And this I mentioned in my speech is actually back to the level where it has been before the ultra-low investment rate environment. So -- what we see here in the listed sector is just a small part of the big transactions. But the market really is consisting out of a lot of smaller transactions. And there, we see a very stable thing, and we see the demand and we see supply coming to the market. So I can confirm that the market is pretty stable and going in the right direction. And as Philip said, we will expect a higher valuation in H2 than what uplift than we have seen in H1.
Then the next question comes from Valerie Jacob from Bernstein.
I've just got a follow-up question, a clarification on the comment that you made that you expect organic growth in asset values to be higher in H2. I think part of it is mechanically driven by you spending more CapEx. So I was wondering, is this comment is also valid if we exclude the CapEx from your asset value growth? That's my first question. I've got a second question.
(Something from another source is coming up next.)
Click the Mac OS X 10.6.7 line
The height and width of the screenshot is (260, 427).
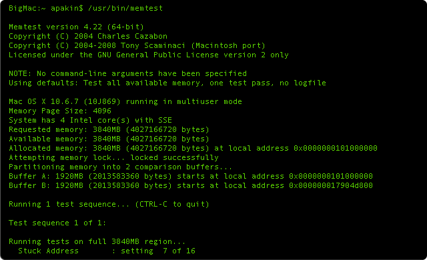point(125,101)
You have that acceleration on both sides on a gross as well as on a net basis. And in H1, you have seen net value growth of 70 basis points, and that number will be exceeded in H2.
Okay. That's clear. My second question is on your ICR. I mean I'm not sure this is helpful that you're changing a definition again. So I was just wondering, going forward, are you still going to publish the definition on the bond definition? Or are you only going to publish your own definition?
Valerie, I think what we just wanted to make clear is that we internally manage our business in a different way and not by bond covenants. That, by the way, is no different if you look at LTV metrics. Because if you look at the covenants that the LTV is not a concept in the bond covenants. But here, you more look at capital -- more broader capital ratios. The flip side, if you will, on the bond definition is, as I said, there's a bit more volatility. It very much depends point in time where you actually pay interest. Over time, if you don't make the quarter-by-quarter comparison, the 2 are very, very similar to each other. So typically, a difference of 10 basis points. And more specifically, we will disclose both.
And the next question comes from Bart Gysens from Morgan Stanley.
My first question is also on the ICR actually. You talk about moving that into better territory. But I just wanted to understand how you can do that for the ICR. I mean the average cost of debt is running at 1.9%. You managed to keep that flat. You have to refi about EUR 4 billion to EUR 5 billion a year medium term.
Now even if reported EBITDA grows by 7% per annum as you're guiding, that suggests that actually if you finance at the current marginal cost of debt, interest cover will not improve on the contrary. So how do you look at that? And are you considering more alternative solutions like convertible bonds or preferred equity?
No, Bart, to be very precise, where we are moving in the right direction is in terms of LTV and is in terms of net debt to EBITDA. LTV because I have conviction as we have seen this in the running here that the rental increase, net of the investment required to achieve that rental increase will translate itself into value growth. And if I look at net debt to EBITDA, we have, as you know, a number of initiatives which are running very well to, in particular, increase also the nonrental EBITDA and that will move that metric further down.
The ICR is really our intention to keep that somewhat stable at current level. And that is going to be the major focus. And here, yes, we probably need some positive backdrop in market in terms of refinancing costs. Our assumption is that this somewhat remains at current level of 4%. And it's also no secret that I think that convertible product as part of the capital structure is a good addition. You should not overplay it.
So it should be a moderate portion of your capital structure in terms of liquidity and the underlying stock, plus in terms of the overall debt burden. But with that having said, I think there is capacity for more. And to be crystal clear, convertible is for us, no ambiguity, 100% debt.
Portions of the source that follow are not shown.